1H-Nuclear magnetic resonance-based plasma metabolic profiling of dairy cows with clinical and subclinical ketosis

Abstract

The purpose of this study was to assess the metabolic profile of plasma samples from cows with clinical and subclinical ketosis. According to clinical signs and 3-hydroxybutyrate plasma levels, 81 multiparous Holstein cows were selected from a dairy farm 7 to 21d after calving. The cows were divided into 3 groups: cows with clinical ketosis, cows with subclinical ketosis, and healthy control cows. 1H-Nuclear magnetic resonance-based metabolomics was used to assess the plasma metabolic profiles of the 3 groups. The data were analyzed by principal component analysis, partial least squares discriminant analysis, and orthogonal partial least-squares discriminant analysis. The differences in metabolites among the 3 groups were assessed. The orthogonal partial least-squares discriminant analysis model differentiated the 3 groups of plasma samples. The model predicted clinical ketosis with a sensitivity of 100% and a specificity of 100%. In the case of subclinical ketosis, the model had a sensitivity of 97.0% and specificity of 95.7%. Twenty-five metabolites, including acetoacetate, acetone, lactate, glucose, choline, glutamic acid, and glutamine, were different among the 3 groups. Among the 25 metabolites, 4 were upregulated, 7 were downregulated, and 14 were both upregulated and downregulated.
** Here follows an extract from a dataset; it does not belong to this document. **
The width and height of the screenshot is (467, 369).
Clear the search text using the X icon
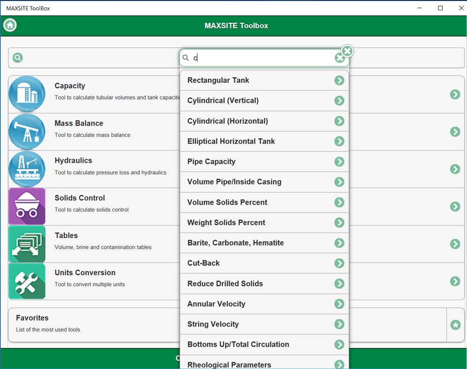coord(340,57)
The results indicated that plasma 1H-nuclear magnetic resonance-based metabolomics, coupled with pattern recognition analytical methods, not only has the sensitivity and specificity to distinguish cows with clinical and subclinical ketosis from healthy controls, but also has the potential to be developed into a clinically useful diagnostic tool that could contribute to a further understanding of the disease mechanisms.